__INSTRUCTIONS FOR THE TASK__. Copy the listing verbatim, from the line containing "Identify the location of list-item: $" through the line containing "(211, 380).", including both of those lines, and leave out the pictures.

__PROVIDED ENTRIES__.
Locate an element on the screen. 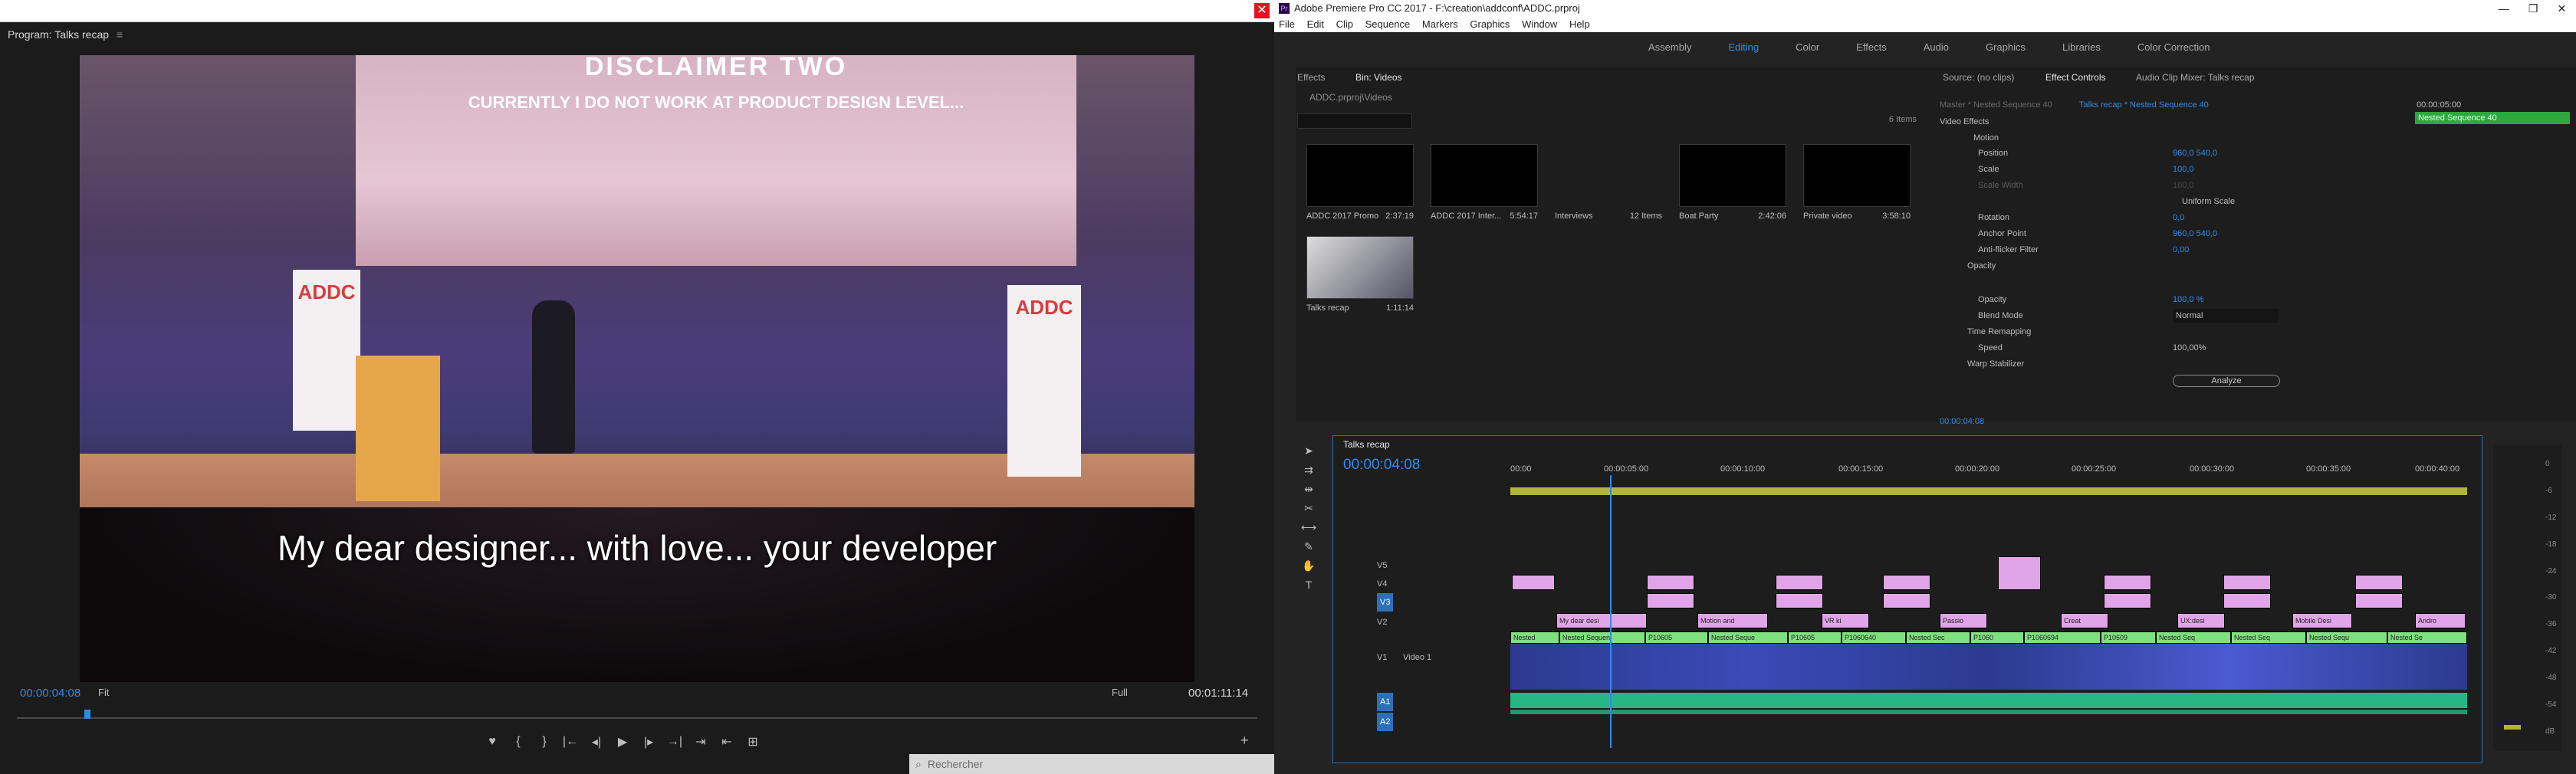 Image resolution: width=2576 pixels, height=774 pixels. bin-search-input is located at coordinates (1355, 121).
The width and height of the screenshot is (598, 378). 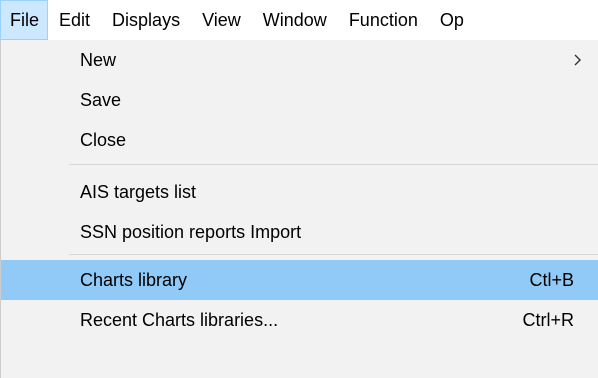 What do you see at coordinates (578, 60) in the screenshot?
I see `chevron-right-icon` at bounding box center [578, 60].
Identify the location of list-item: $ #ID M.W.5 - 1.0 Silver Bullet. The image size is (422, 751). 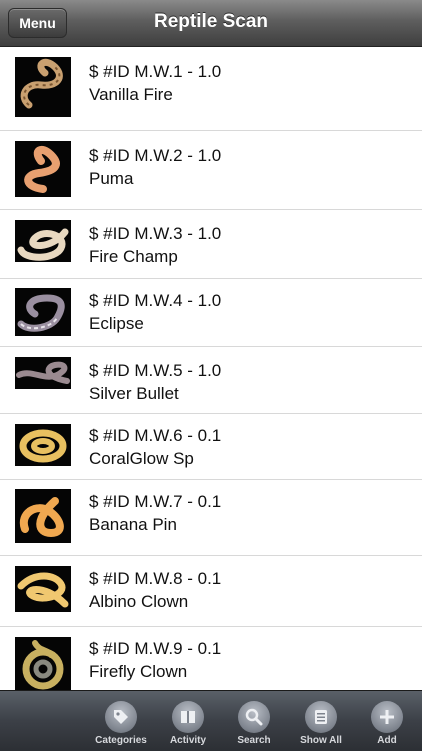
(211, 380).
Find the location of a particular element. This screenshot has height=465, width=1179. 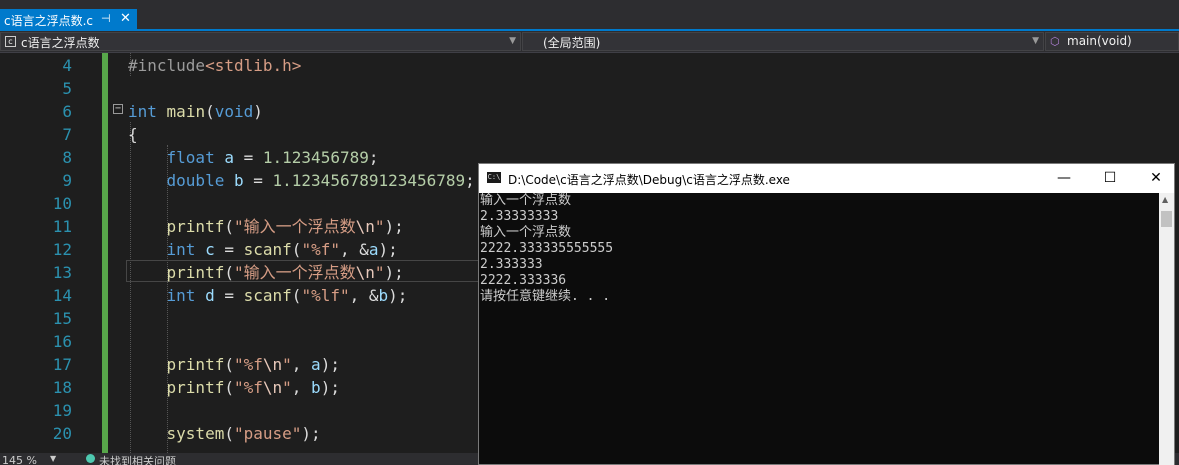

project-label: c语言之浮点数 is located at coordinates (60, 43).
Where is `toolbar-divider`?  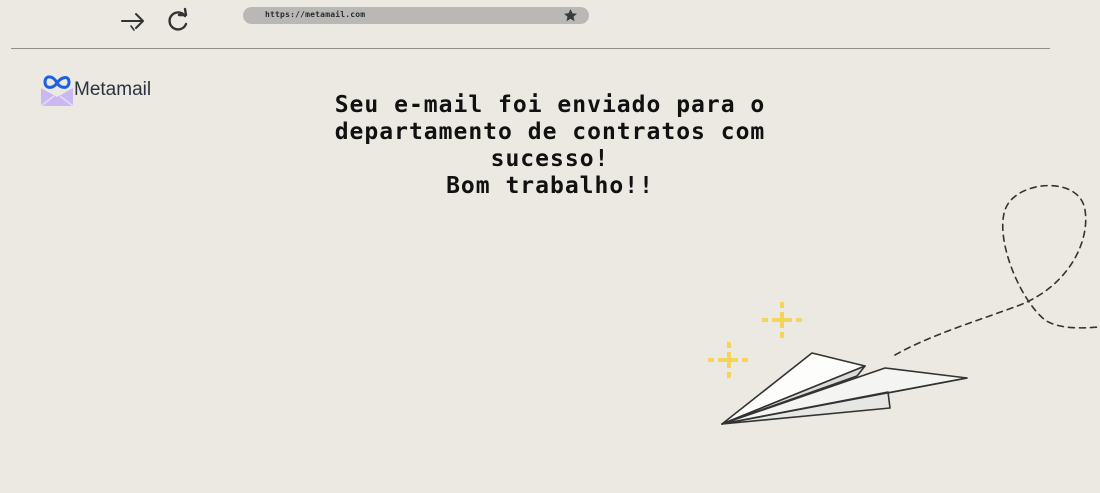 toolbar-divider is located at coordinates (530, 48).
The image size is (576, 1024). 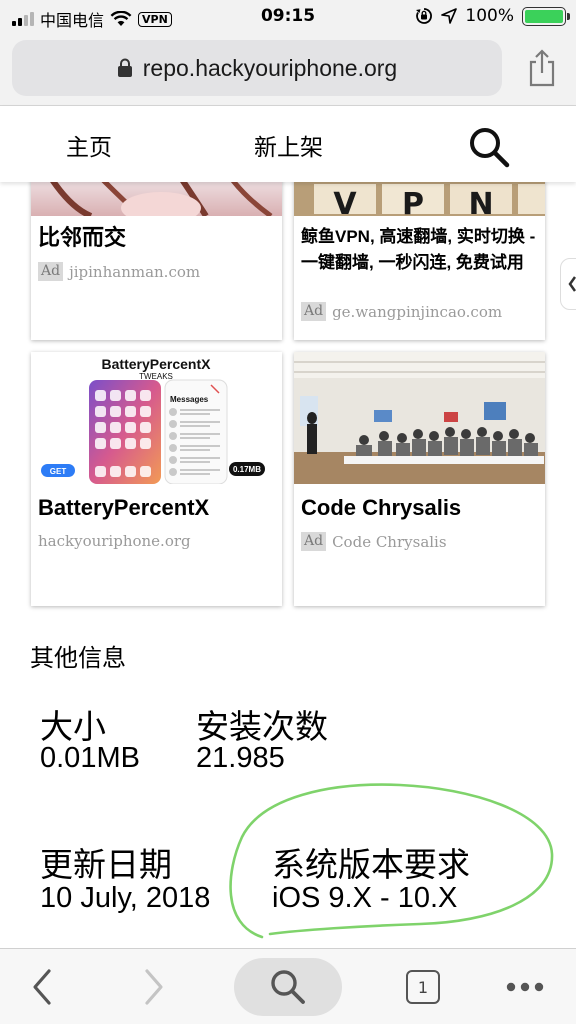 What do you see at coordinates (413, 202) in the screenshot?
I see `vpn-letter: P` at bounding box center [413, 202].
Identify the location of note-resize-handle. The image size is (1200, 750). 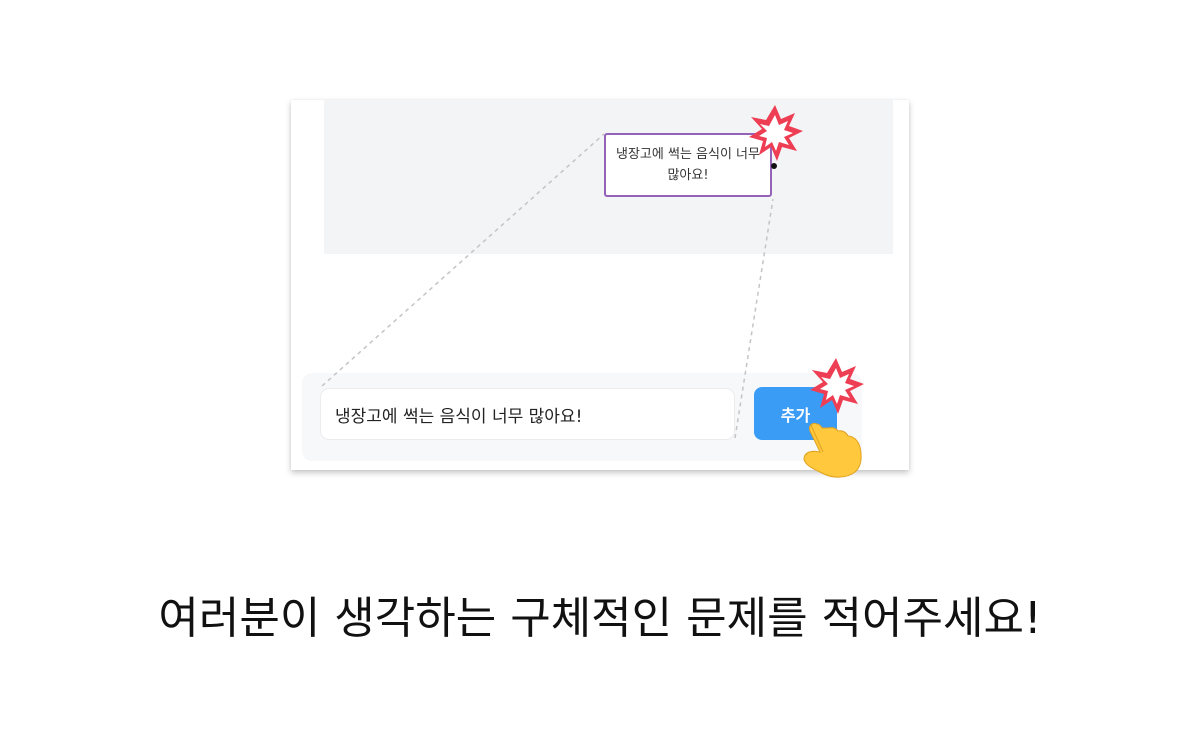
(774, 166).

__YOUR SOLUTION__.
Identify the location of list-item: $ #ID M.W.5 - 1.0 Silver Bullet. The image size is (422, 751). 
(211, 380).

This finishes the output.